2 teaspoons olive oil
1 1/2 pounds Italian sausage (bulk or with casings removed)
2 onions, finely chopped
4 garlic cloves, minced
2 teaspoons oregano
1/2 teaspoon red pepper flakes
2 tablespoons tomato paste
1 (28-ounce) can diced tomatoes
6 cups chicken broth
2 bay leaves
8 ounces fusilli pasta
1/2 cup finely chopped fresh basil
8 ounces ricotta
1/2 cup grated Parmesan
1/4 teaspoon salt
Pinch of pepper
2 cups shredded mozzarella
In a large pot, heat the oil over medium heat. Add the sausage and sauté, breaking it up into small pieces with a wooden spoon, until the sausage is no longer pink, about 5 to 7 minutes. Drain any excess fat from the pot. Add the onions and sauté until softened, about 6 minutes. Add the garlic, oregano, and red pepper flakes and sauté for 1 minute. Add the tomato paste and sauté until the paste turns a rusty brown, about 5 minutes. Add the tomatoes with their juice, the broth, and the bay leaves and bring the soup to a boil. Reduce the heat and simmer for about 30 minutes.
Add the pasta, then increase the heat to medium-high and boil the soup until the pasta is tender to the bite, following the time recommendations on the pasta package. Discard the bay leaves, then stir in the basil.
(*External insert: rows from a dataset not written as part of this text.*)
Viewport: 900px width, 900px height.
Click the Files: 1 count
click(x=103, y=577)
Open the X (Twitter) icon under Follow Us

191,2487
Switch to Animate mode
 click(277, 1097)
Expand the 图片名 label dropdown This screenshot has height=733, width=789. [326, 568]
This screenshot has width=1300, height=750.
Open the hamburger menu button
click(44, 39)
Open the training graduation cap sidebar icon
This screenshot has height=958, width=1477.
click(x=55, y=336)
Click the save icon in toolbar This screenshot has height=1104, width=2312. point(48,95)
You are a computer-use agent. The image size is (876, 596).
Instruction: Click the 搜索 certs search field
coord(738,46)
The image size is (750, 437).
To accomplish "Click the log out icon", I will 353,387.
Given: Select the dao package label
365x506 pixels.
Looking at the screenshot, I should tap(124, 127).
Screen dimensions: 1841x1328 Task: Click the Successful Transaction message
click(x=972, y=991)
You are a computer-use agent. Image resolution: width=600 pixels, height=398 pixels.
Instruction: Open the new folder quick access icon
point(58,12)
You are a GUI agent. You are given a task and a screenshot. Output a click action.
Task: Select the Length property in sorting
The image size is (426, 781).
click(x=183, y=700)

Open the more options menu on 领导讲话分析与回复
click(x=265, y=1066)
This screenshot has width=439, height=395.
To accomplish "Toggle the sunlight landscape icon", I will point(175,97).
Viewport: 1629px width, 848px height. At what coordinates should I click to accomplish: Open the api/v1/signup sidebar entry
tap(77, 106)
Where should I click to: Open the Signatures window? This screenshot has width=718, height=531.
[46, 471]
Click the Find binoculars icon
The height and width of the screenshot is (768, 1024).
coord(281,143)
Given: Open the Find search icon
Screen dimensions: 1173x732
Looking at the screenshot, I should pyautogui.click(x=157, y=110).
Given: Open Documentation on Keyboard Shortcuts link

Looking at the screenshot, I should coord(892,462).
If desired, season with salt and black pepper to taste.
In a small bowl, combine the ricotta, the Parmesan, the 1/4 teaspoon of salt, and the pinch of pepper.
To serve, place about 1 1/2 tablespoons of the ricotta mixture in each bowl, sprinkle with some of the mozzarella, and ladle the soup on top. Makes about 13 cups
White Chicken Chili
1 tablespoon olive oil
1 medium onion, finely chopped
1 can (4 ounce) chopped green chilies
3 tablespoons all-purpose flour
2 tablespoons cumin
2 cans Bush’s Great Northern Beans (or Navy)
1 can (14.5 ounces) chicken broth
1 ½ cups finely chopped cooked chicken breast
Shredded Monterey Jack Cheese
Salsa of your choice
In a large skillet, cook onion in oil for 4 minutes or until transparent. Add chilies, flour and cumin; cook and stir for 2 minutes. Add beans and chicken broth; bring to a boil. Reduce Heat and simmer for 10 minutes or until thickened. Add chicken; cook until hot. Garnish with cheese, sour cream and salsa.